The SEC has agreed with a company that it can exclude a shareholder proposal that asks the board to amend its existing bylaw to lower the ownership threshold from 25% to 10% of the company’s outstanding shares for calling a special meeting because it conflicts with a management proposal.
The company argued that under Rule 14a-8(i)(9), the shareholder proposal would conflict with a management proposal that it intends to include at its next annual meeting that seeks shareholder ratification of the current 25% ownership threshold included in the company’s bylaws. The staff concurred that the shareholder proposal conflicts because “a reasonable shareholder could not logically vote in favor of both proposals.”
In 2015, after some controversy with proxy access shareholder proposals, the SEC staff issued Staff Legal Bulletin No. 14H (SLB 14H). SLB 14H gives examples of conflicting proposals. For example, proposals would be viewed as conflicting where a company seeks shareholder approval of a merger, and a shareholder proposal asks shareholders to vote against the merger. Similarly, a shareholder proposal that asks for the separation of the company’s chairman and CEO would directly conflict with a management proposal seeking approval of a bylaw provision requiring the CEO to be the chair at all times.

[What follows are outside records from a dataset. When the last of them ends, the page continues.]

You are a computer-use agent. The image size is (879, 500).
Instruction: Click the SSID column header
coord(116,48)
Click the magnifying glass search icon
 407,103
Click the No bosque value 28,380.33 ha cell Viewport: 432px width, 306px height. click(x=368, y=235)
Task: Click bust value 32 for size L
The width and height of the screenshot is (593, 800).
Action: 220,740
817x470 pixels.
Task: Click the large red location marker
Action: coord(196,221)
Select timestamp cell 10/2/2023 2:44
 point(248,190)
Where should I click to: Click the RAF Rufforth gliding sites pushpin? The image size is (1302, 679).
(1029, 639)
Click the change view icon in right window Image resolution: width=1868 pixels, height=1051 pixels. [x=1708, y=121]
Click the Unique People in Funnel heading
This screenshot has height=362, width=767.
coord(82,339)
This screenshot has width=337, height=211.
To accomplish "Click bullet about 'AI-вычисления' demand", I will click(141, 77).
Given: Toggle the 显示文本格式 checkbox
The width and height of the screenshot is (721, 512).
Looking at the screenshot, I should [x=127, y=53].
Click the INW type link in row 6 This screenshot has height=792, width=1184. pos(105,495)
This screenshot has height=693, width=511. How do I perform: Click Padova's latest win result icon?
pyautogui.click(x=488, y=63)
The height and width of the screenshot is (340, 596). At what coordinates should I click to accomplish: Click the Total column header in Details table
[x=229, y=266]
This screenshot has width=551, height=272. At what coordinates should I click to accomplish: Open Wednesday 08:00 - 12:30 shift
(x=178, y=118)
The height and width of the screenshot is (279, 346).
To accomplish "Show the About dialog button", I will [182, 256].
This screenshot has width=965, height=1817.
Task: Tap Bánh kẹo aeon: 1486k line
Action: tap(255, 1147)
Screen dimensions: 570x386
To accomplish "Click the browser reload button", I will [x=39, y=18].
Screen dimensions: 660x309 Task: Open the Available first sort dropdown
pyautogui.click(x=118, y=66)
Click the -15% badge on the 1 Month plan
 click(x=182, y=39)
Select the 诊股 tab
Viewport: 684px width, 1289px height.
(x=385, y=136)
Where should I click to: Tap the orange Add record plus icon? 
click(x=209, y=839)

SLB 14H also indicated, however, that it would not view two proposals as directly conflicting if a shareholder could vote for both, although he may prefer one proposal over the other. The example provided in the bulletin for this proposition was proxy access, where the shareholder proposal would permit a shareholder or group of shareholders holding at least 3% of the company’s outstanding stock for at least 3 years to nominate up to 20% of the directors, while a management proposal would allow shareholders holding at least 5% of the company’s stock for at least 5 years to nominate up to 10% of the directors. The reason explained in the SLB 14H that these two proposals are not conflicting is because “both proposals generally seek a [sic] similar objectives… and the proposals do not present shareholders with conflicting decisions such that a reasonable shareholder could not logically vote in favor of both proposals.”